Là encore, Thérèse rejoint la personne dépressive en insistant sur l'importance de savoir recevoir. Elle nous enseigne que, dans l'amour comme dans la prière, la première disposition du cœur consiste à se laisser aimer, à accueillir la tendresse de Dieu. Elle nous dit aussi que notre identité la plus profonde n'est pas dans la productivité de notre "faire", mais dans la qualité avec laquelle on essaie d'être et de tisser des relations aimantes.

Thérèse, très tôt, n'a pu faire ce qu'elle voulait, comme elle voulait ; aussi a-t-elle dû apprendre à accueillir cette partie faible en elle. Cela l'a menée très loin, et très haut !
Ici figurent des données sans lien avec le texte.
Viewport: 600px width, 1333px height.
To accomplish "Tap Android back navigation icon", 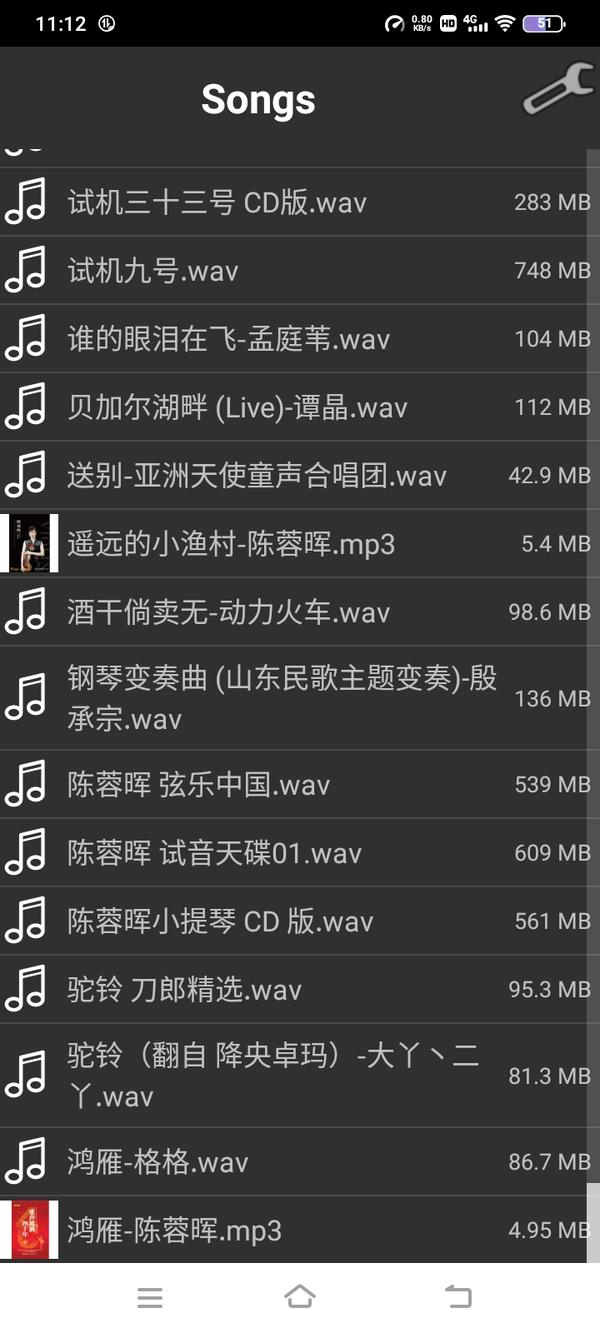I will [x=458, y=1297].
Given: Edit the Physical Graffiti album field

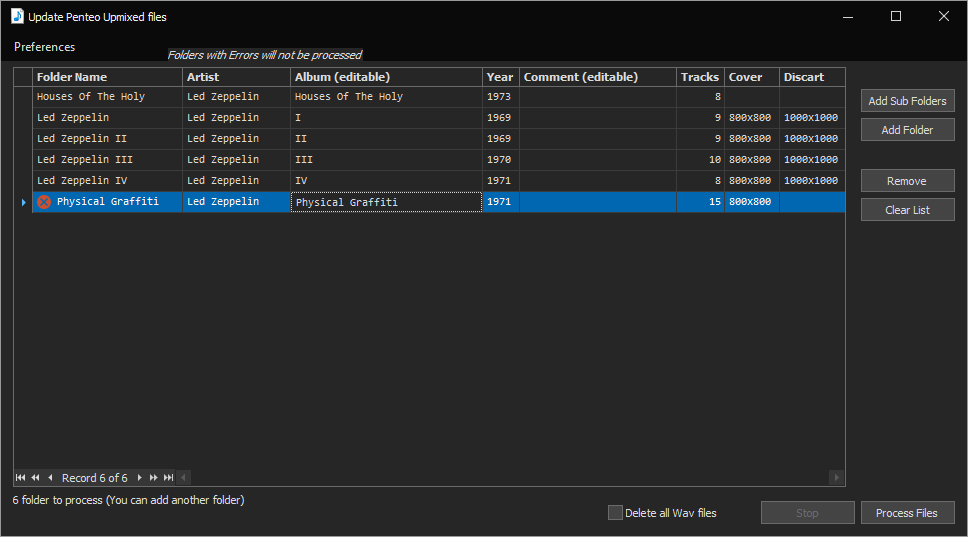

Blessure d'abandon et angoisse de séparation

"L'angoisse de séparation est un trouble anxieux qui s'observe principalement dans l'enfance quand il y a eu séparation traumatisante, mais dont les effets peuvent se poursuivre jusque dans l'âge adulte. L'enfant qui se construit sur une relation d'amour vit la séparation comme un abandon, une perte d'amour. Cette blessure provoque une angoisse. Celle-ci, comparable à une angoisse de mort, est d'autant plus forte qu'elle intervient tôt dans la vie de l'enfant ou qu'elle dure longtemps."

Extrait de Maman, ne me quitte pas, livre de référence sur le sujet, écrit par Bernadette Lemoine (Saint-Paul).

 Livre à lire: Guérir en famille

Rédigé à partir d'enseignements et d'une longue expérience de l'accompagnement, le livre de Bernard Dubois, Guérir en famille, est un précieux guide pratique et spirituel de la vie familiale par les repères qu'il offre sur l'identité du père, de la mère, de l'enfant ; et par les indications sur l'éducation et la gestion de la relation au sein de la famille.La Sainte Famille est ici proposée comme lieu de guérison des blessures familiales. "Le Christ nous offre ses parents, saint Joseph et la Vierge Marie, pour être nos modèles et suppléer à tous les manques d'amour paternel et maternel de l'enfance", écrit l'auteur dans ces pages très riches, que nous ne pouvons que recommander vivement à nos lecteurs.

Guérir en famille, par Bernard Dubois, éd. des Béatitudes, 268 p., 14 E. Disponible à la Boutique Edifa (tél. : 02 32 29 19 09), code Q1C022

S'appuyer sur la faiblesse

"Nous nous arrêtons bien souvent à de faux obstacles, à des obstacles qui sont des moyens. Nous nous arrêtons à notre faiblesse, à notre pauvreté, à notre misère, à notre manque d'intelligence, à notre manque de sainteté... telle que nous la concevons. Eh non ! Tout cela est moyen pour purifier notre Foi. La misère qui nous enveloppe, les plaies que nous portons, la faiblesse dont nous sommes pétris, l'absence de vertu, le manque d'intelligence pénétrante, je dis que tout cela est moyen. La Foi doit se dresser en quelque sorte sur toute cette pauvreté. Si cette pauvreté n'existait pas, il faudrait la créer pour pouvoir s'appuyer sur elle et pénétrer en Dieu." Père Marie-Eugène de l'Enfant-Jésus.